Determine the number of lines in the following entries that hold the word "computer". Give only that number.

[[ Stored data open ]]

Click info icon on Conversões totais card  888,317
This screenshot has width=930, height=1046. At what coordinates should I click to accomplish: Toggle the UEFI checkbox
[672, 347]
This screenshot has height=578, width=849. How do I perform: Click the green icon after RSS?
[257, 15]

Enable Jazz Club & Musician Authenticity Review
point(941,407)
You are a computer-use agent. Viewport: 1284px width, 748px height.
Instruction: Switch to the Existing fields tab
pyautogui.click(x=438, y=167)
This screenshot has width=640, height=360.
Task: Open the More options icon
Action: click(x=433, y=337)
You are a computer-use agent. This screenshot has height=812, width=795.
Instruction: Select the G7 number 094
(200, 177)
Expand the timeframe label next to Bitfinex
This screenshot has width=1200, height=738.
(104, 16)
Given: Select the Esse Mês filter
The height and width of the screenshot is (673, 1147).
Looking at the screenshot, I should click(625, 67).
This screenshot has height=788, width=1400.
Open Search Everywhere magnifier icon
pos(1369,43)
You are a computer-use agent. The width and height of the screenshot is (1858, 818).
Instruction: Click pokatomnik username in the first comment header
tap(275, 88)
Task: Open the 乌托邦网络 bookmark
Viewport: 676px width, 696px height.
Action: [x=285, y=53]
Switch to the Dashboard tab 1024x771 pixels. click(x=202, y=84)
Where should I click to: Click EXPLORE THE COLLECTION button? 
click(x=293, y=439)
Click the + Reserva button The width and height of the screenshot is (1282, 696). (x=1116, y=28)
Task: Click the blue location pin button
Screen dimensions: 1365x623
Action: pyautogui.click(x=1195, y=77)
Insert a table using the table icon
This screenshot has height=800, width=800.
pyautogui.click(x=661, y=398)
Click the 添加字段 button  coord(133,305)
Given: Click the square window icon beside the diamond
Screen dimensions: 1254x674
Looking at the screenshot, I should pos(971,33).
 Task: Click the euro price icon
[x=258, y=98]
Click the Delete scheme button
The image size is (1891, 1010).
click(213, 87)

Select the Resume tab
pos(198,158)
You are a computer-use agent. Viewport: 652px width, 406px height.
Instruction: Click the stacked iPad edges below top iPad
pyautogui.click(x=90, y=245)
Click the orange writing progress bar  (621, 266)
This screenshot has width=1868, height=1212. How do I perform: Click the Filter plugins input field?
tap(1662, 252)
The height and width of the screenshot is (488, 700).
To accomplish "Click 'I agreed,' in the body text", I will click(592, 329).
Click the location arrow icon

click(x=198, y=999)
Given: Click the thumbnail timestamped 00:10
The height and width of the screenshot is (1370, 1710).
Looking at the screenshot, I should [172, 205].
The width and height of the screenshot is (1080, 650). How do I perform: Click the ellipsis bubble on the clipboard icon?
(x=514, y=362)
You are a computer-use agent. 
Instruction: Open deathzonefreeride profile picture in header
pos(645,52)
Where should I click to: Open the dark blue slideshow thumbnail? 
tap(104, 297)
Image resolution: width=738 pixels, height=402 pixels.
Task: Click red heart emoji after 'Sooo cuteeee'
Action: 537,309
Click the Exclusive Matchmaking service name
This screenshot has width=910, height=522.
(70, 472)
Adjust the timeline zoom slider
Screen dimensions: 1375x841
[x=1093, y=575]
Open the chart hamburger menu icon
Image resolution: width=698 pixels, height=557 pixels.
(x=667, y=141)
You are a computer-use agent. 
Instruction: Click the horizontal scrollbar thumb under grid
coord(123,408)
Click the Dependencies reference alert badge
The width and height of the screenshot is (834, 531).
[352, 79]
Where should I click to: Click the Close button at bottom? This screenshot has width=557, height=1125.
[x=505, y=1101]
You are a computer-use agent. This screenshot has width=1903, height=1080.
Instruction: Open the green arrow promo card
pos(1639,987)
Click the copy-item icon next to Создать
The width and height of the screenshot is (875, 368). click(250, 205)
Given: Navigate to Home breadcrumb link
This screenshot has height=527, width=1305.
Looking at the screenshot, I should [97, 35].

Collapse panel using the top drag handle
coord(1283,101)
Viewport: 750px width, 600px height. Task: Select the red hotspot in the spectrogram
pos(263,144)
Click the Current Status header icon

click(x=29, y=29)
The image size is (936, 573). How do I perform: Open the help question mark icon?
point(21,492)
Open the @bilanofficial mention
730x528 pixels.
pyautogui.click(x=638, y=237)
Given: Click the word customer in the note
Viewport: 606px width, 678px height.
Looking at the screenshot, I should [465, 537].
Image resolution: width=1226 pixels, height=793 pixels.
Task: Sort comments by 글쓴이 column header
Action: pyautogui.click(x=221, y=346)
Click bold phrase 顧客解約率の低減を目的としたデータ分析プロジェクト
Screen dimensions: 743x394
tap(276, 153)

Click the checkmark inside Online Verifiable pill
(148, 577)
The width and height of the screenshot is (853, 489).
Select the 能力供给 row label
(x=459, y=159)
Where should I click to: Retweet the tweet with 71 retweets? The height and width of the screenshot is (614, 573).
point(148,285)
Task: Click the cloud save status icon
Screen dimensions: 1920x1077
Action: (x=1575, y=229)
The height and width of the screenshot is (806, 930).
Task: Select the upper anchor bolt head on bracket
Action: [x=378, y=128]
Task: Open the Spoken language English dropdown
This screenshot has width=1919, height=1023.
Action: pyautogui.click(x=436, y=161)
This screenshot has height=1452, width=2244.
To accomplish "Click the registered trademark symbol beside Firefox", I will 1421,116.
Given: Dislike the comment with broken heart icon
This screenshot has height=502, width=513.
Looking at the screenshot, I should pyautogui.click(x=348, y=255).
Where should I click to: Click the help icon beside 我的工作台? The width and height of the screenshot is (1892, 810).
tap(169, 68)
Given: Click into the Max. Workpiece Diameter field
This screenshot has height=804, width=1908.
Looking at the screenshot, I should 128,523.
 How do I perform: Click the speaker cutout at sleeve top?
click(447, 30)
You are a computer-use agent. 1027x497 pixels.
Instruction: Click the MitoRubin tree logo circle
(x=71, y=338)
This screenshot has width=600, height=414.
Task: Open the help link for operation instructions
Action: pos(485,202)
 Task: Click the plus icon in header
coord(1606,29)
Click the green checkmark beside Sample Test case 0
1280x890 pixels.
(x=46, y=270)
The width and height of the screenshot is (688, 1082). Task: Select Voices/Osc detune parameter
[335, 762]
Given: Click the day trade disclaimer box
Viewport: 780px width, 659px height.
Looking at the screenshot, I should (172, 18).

[[ Stored data closed ]]

* Exercise solution
8